You can't just talk about football and Christmas or what's been going on and avoid politics for a 3 or 4 hour visit? That pretty sad...and pathetic.
I have a cousin on Facebook that I am about to unfriend for the 3rd time because the guy is Dem Underground politics every freakin' post. He just can't take a day off.
I feel sorry for people like that.
Isn’t that child abuse - having kids listen to Libs at their kid’s table? I’d put them at thetown dump.
Some electric brownie's could go a long way. Or electric popcorn - made with special butter.Okaaaay?!? I'm sure that means something.
btw Charles, great graphic. Can't recall ever seeing it.
[A Happy Thanksgiving to you and yours :-)]
Yup, take those DUmmie talking points from chriss tingles matthews. That'll show 'em. I'm glad we don't have any left wing lunatics to deal with on holidays.
Happy Thanksgiving!!
You should offer him money to attend, it would be entertaining to get his current predictions.
Hash or weed mixed in with the brownies would be my guess.
My problem wasn’t politics at Thanksgiving. It was TOOOOOO MANY people. Originally it was just my wife, me, and 5 in-laws. Then my wife invited her friend and her husband PLUS their parents. I threw a fit since I am the one doing the cooking and one turkey wouldn’t have been enough. Also several tables would have been needed and the whole place would have been overcrowded. Fortunately, my wife’s friends decided not to come (WHEW!) so now there will only be 7 of us. So that is my Thanksgiving...giving THANKS that too many many people will NOT be showing up.
Just a thought but maybe everyone could put politics aside for a couple of hours and be thankful for everything they have?
That’s my rule. If any of these peckerheads in the DU thread pulled this crap at my gathering, they go out the door. I’ll still give them food, but theirs would be “to go” on a paper plate with plastic silverware and paper napkins.
That’s why nobody ever gets into it at my gatherings.
Sounds good to me.
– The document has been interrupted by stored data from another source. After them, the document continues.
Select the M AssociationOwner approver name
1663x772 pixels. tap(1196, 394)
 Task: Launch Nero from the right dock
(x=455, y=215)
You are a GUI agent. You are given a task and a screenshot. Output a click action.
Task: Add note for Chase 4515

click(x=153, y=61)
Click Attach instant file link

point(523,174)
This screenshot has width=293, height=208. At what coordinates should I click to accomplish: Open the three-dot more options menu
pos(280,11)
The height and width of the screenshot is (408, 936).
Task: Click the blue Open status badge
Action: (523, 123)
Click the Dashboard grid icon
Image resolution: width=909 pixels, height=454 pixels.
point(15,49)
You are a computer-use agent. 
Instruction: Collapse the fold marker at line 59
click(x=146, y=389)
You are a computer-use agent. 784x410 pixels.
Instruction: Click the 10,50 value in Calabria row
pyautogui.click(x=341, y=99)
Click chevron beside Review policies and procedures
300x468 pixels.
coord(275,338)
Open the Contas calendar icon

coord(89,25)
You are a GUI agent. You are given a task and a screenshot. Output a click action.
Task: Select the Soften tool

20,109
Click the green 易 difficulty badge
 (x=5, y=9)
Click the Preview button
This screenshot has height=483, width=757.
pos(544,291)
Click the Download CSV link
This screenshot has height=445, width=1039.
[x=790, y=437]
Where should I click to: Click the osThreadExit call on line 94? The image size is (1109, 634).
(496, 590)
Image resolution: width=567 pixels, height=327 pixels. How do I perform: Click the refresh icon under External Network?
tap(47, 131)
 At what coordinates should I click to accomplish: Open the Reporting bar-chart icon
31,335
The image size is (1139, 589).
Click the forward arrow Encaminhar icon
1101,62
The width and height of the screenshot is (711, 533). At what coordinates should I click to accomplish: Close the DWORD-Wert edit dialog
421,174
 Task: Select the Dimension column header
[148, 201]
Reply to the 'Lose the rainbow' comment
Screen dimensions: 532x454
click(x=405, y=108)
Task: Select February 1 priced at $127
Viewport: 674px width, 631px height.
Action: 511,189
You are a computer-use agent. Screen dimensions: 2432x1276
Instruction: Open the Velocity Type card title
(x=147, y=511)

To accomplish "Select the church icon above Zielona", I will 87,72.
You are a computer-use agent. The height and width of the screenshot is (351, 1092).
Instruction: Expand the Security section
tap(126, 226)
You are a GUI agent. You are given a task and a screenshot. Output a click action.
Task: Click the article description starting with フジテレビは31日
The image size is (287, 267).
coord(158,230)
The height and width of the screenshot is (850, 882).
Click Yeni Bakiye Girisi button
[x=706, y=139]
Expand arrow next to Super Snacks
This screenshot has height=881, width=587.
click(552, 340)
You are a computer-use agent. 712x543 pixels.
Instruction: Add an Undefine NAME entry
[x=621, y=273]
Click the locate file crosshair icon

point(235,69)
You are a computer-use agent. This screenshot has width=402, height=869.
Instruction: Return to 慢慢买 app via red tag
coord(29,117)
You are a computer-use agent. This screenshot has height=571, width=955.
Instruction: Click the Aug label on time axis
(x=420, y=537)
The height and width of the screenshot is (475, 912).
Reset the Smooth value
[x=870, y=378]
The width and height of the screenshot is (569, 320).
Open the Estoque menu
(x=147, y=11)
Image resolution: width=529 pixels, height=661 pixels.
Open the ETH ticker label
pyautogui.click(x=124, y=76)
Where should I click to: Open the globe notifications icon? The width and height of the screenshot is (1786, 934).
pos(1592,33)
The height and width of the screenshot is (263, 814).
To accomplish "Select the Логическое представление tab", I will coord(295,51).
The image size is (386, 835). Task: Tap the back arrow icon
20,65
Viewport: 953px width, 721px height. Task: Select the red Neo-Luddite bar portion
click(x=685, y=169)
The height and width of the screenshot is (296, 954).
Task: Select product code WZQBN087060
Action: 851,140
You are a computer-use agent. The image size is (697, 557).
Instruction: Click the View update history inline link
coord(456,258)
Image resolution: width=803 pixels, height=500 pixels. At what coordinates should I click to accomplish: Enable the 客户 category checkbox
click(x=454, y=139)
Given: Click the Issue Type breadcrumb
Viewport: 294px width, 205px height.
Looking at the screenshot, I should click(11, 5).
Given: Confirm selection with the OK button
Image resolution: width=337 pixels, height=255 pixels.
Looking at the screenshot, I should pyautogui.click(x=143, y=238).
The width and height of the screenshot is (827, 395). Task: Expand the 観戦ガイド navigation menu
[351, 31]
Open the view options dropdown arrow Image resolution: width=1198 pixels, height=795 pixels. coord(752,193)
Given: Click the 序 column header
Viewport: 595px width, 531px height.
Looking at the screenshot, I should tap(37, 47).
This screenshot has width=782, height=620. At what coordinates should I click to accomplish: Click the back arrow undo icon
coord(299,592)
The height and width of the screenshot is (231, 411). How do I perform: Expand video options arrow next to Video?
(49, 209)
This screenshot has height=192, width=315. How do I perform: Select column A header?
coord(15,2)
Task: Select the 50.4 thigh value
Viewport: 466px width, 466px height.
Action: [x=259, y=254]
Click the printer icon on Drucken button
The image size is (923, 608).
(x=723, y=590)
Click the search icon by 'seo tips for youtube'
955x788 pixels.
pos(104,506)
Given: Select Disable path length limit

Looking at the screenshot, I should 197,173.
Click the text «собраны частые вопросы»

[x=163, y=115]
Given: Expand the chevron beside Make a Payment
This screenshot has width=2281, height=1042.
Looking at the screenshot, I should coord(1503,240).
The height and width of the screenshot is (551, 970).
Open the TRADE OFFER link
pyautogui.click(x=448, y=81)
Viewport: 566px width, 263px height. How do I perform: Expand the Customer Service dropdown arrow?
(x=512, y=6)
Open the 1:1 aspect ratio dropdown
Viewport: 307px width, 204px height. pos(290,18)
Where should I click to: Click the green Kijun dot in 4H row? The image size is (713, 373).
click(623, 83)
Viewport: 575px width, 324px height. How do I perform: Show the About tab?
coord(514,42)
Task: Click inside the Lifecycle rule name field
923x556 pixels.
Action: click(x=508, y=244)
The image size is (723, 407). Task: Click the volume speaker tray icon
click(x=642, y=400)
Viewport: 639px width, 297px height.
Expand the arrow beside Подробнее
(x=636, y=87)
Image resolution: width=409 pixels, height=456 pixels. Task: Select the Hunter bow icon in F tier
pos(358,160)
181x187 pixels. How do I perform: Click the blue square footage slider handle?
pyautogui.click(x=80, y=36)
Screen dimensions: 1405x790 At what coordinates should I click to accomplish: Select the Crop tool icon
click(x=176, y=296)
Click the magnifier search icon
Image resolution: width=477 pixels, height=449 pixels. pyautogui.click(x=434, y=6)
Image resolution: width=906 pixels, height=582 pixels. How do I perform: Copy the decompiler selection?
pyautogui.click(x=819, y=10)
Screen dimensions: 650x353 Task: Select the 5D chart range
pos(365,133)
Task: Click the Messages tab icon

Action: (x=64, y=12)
What time’s dinner and what can I bring?
Almost all my old friends are liberals (I evolved, they stayed the same). I enjoy arguing with them and they with me. It never gets rancorous. I mostly ask questions until I’ve led them into some logically impossible position and then just let the truth sink in. They’re usually pretty good natured about being completely wrong. Lately they’ve been complaining about Obama, so I’ve switched to playing devil’s advocate and pointing out all the big liberal projects he’s gotten going like collectivized medical care. They’re starting to grasp that buyer’s remorse is real.